── Dataset entries ──
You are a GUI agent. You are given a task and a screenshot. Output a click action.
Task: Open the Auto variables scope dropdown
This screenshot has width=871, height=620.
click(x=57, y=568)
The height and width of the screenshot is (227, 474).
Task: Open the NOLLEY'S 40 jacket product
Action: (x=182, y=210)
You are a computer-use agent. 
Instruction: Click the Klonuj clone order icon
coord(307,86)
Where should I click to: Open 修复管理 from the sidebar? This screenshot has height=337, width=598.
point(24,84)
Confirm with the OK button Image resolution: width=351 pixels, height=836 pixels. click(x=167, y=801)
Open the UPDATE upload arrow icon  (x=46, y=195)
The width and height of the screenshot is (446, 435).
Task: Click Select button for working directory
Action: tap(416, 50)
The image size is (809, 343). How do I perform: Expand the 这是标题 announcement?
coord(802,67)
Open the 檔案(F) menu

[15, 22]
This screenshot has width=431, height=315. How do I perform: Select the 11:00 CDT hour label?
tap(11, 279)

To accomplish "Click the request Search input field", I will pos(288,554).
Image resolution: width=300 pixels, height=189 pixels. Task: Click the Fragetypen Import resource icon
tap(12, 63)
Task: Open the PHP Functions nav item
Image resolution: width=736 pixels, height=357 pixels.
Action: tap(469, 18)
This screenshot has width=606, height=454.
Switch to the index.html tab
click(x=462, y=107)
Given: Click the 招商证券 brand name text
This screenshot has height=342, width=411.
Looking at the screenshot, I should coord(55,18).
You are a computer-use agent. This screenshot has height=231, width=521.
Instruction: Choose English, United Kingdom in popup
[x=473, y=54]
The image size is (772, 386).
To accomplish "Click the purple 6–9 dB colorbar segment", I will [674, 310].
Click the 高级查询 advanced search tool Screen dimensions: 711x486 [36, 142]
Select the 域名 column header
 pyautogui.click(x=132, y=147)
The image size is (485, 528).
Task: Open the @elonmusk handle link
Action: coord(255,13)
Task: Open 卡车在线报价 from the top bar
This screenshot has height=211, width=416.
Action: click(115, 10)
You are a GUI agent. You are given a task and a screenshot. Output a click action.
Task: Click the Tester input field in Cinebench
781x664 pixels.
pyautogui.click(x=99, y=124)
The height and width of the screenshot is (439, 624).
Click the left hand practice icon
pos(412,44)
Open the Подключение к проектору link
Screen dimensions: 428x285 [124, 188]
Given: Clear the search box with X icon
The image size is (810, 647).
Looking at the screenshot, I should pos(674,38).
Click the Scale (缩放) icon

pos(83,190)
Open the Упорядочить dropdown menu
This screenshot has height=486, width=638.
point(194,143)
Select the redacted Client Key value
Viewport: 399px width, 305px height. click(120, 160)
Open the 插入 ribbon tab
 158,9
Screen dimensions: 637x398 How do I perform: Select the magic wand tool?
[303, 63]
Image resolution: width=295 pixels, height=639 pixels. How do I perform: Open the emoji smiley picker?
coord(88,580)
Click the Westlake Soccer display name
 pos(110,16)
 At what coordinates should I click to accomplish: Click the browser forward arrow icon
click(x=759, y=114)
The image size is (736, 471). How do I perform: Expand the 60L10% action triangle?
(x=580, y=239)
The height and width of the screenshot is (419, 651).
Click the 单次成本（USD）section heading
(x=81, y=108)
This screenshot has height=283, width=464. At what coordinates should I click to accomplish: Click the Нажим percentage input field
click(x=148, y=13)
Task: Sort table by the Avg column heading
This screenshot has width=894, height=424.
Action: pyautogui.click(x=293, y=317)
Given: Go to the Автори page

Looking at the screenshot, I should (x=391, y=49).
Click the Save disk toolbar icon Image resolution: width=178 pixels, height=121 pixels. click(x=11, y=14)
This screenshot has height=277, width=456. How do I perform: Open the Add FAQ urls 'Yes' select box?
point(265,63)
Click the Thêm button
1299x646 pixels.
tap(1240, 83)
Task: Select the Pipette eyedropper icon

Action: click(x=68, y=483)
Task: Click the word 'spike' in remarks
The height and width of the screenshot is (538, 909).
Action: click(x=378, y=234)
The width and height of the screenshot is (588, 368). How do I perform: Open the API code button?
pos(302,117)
───
**Your instructions**:
The response must consist of all the data, reproduced without alteration.

**Answer space**:
You are a GUI agent. You are given a task and a screenshot. Output a click action.
Task: Open the Auto variables scope dropdown
This screenshot has width=871, height=620.
click(x=57, y=568)
The height and width of the screenshot is (227, 474).
Task: Open the NOLLEY'S 40 jacket product
Action: (x=182, y=210)
You are a computer-use agent. 
Instruction: Click the Klonuj clone order icon
coord(307,86)
Where should I click to: Open 修复管理 from the sidebar? This screenshot has height=337, width=598.
point(24,84)
Confirm with the OK button Image resolution: width=351 pixels, height=836 pixels. click(x=167, y=801)
Open the UPDATE upload arrow icon  (x=46, y=195)
The width and height of the screenshot is (446, 435).
Task: Click Select button for working directory
Action: tap(416, 50)
The image size is (809, 343). How do I perform: Expand the 这是标题 announcement?
coord(802,67)
Open the 檔案(F) menu

[15, 22]
This screenshot has width=431, height=315. How do I perform: Select the 11:00 CDT hour label?
tap(11, 279)

To accomplish "Click the request Search input field", I will pos(288,554).
Image resolution: width=300 pixels, height=189 pixels. Task: Click the Fragetypen Import resource icon
tap(12, 63)
Task: Open the PHP Functions nav item
Image resolution: width=736 pixels, height=357 pixels.
Action: tap(469, 18)
This screenshot has width=606, height=454.
Switch to the index.html tab
click(x=462, y=107)
Given: Click the 招商证券 brand name text
This screenshot has height=342, width=411.
Looking at the screenshot, I should coord(55,18).
You are a computer-use agent. This screenshot has height=231, width=521.
Instruction: Choose English, United Kingdom in popup
[x=473, y=54]
The image size is (772, 386).
To accomplish "Click the purple 6–9 dB colorbar segment", I will [674, 310].
Click the 高级查询 advanced search tool Screen dimensions: 711x486 [36, 142]
Select the 域名 column header
 pyautogui.click(x=132, y=147)
The image size is (485, 528).
Task: Open the @elonmusk handle link
Action: coord(255,13)
Task: Open 卡车在线报价 from the top bar
This screenshot has height=211, width=416.
Action: click(115, 10)
You are a GUI agent. You are given a task and a screenshot. Output a click action.
Task: Click the Tester input field in Cinebench
781x664 pixels.
pyautogui.click(x=99, y=124)
The height and width of the screenshot is (439, 624).
Click the left hand practice icon
pos(412,44)
Open the Подключение к проектору link
Screen dimensions: 428x285 [124, 188]
Given: Clear the search box with X icon
The image size is (810, 647).
Looking at the screenshot, I should pos(674,38).
Click the Scale (缩放) icon

pos(83,190)
Open the Упорядочить dropdown menu
This screenshot has height=486, width=638.
point(194,143)
Select the redacted Client Key value
Viewport: 399px width, 305px height. click(120, 160)
Open the 插入 ribbon tab
 158,9
Screen dimensions: 637x398 How do I perform: Select the magic wand tool?
[303, 63]
Image resolution: width=295 pixels, height=639 pixels. How do I perform: Open the emoji smiley picker?
coord(88,580)
Click the Westlake Soccer display name
 pos(110,16)
 At what coordinates should I click to accomplish: Click the browser forward arrow icon
click(x=759, y=114)
The image size is (736, 471). How do I perform: Expand the 60L10% action triangle?
(x=580, y=239)
The height and width of the screenshot is (419, 651).
Click the 单次成本（USD）section heading
(x=81, y=108)
This screenshot has height=283, width=464. At what coordinates should I click to accomplish: Click the Нажим percentage input field
click(x=148, y=13)
Task: Sort table by the Avg column heading
This screenshot has width=894, height=424.
Action: pyautogui.click(x=293, y=317)
Given: Go to the Автори page

Looking at the screenshot, I should (x=391, y=49).
Click the Save disk toolbar icon Image resolution: width=178 pixels, height=121 pixels. click(x=11, y=14)
This screenshot has height=277, width=456. How do I perform: Open the Add FAQ urls 'Yes' select box?
point(265,63)
Click the Thêm button
1299x646 pixels.
tap(1240, 83)
Task: Select the Pipette eyedropper icon

Action: click(x=68, y=483)
Task: Click the word 'spike' in remarks
The height and width of the screenshot is (538, 909).
Action: click(x=378, y=234)
The width and height of the screenshot is (588, 368). How do I perform: Open the API code button?
pos(302,117)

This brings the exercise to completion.